**PROVIDED INFORMATION:**
◇ ◇ ◇

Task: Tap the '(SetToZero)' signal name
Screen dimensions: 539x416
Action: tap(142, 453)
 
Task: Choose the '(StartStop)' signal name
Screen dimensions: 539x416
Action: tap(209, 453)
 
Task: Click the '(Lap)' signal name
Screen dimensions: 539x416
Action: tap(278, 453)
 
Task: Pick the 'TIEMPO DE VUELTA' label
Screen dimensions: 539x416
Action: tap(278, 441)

◇ ◇ ◇

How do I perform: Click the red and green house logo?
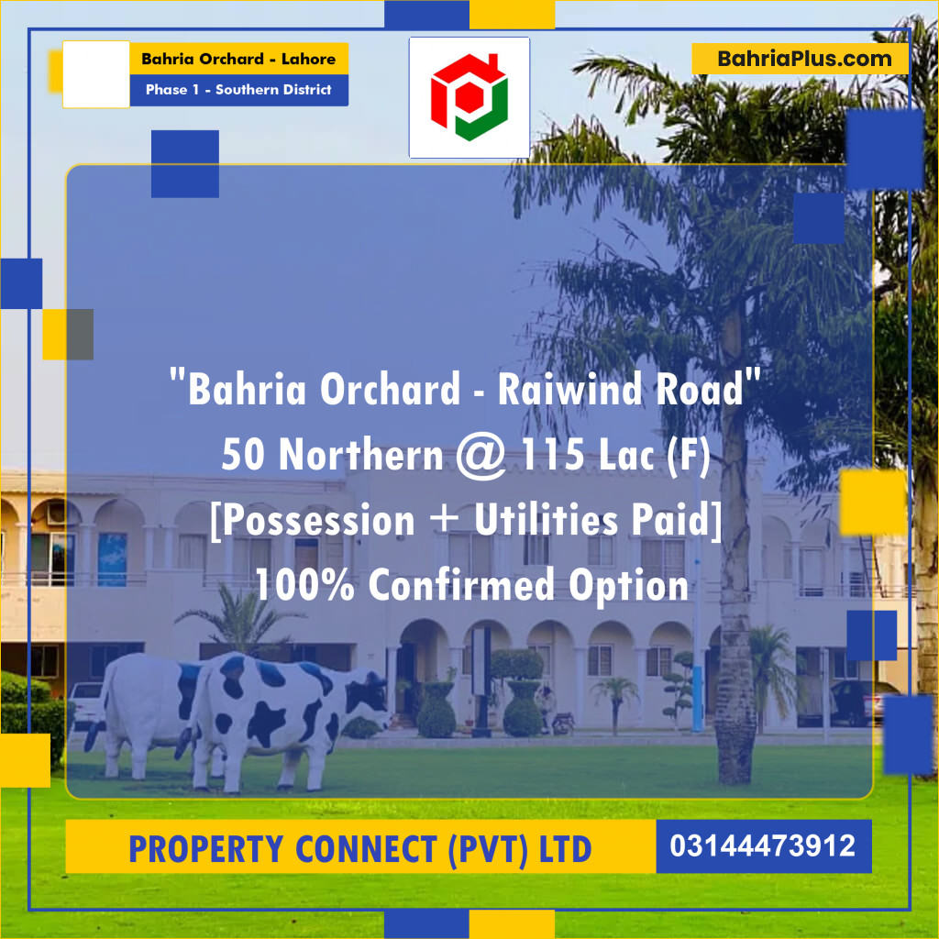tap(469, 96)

◇ ◇ ◇

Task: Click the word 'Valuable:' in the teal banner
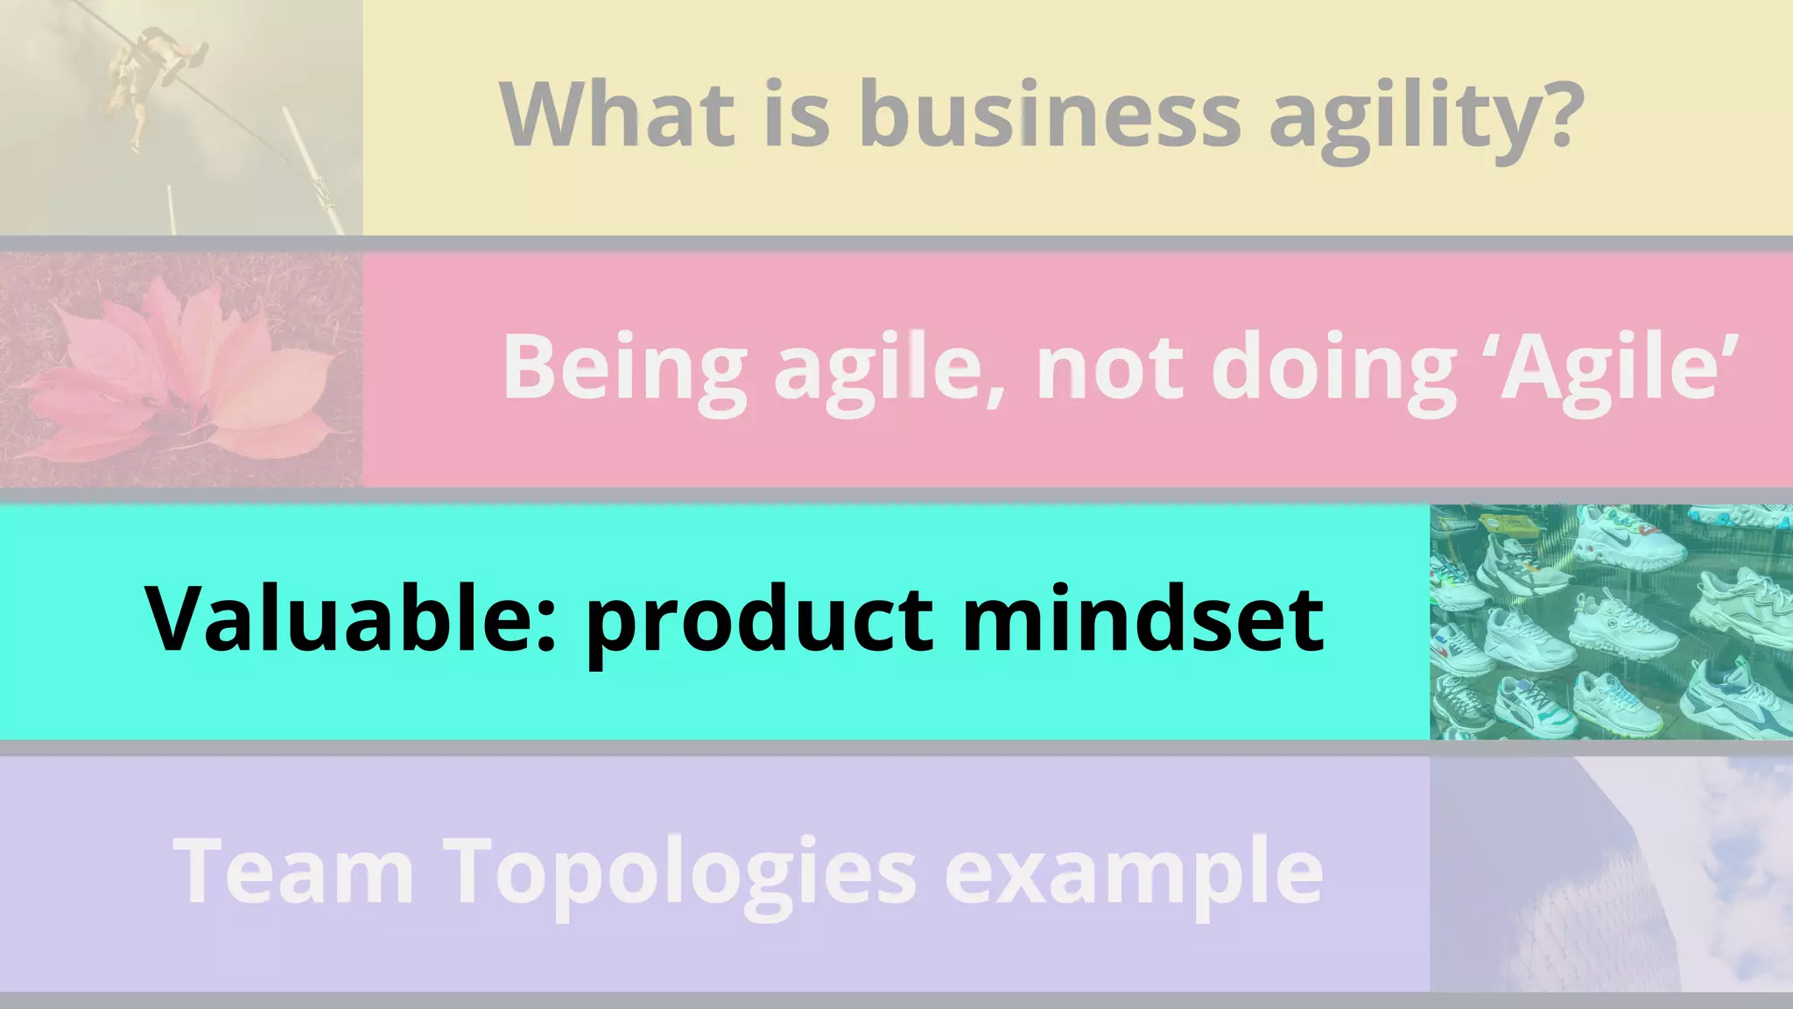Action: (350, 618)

◇ ◇ ◇

**STATED EXERCISE:**
Can you return, character for character, the stretch of rows from the line containing "Task: Choose the '(StartStop)' signal name" through the line containing "Action: tap(278, 441)", both ends included?

**SOLUTION TO THE EXERCISE:**
Task: Choose the '(StartStop)' signal name
Screen dimensions: 539x416
Action: tap(209, 453)
 
Task: Click the '(Lap)' signal name
Screen dimensions: 539x416
Action: tap(278, 453)
 
Task: Pick the 'TIEMPO DE VUELTA' label
Screen dimensions: 539x416
Action: tap(278, 441)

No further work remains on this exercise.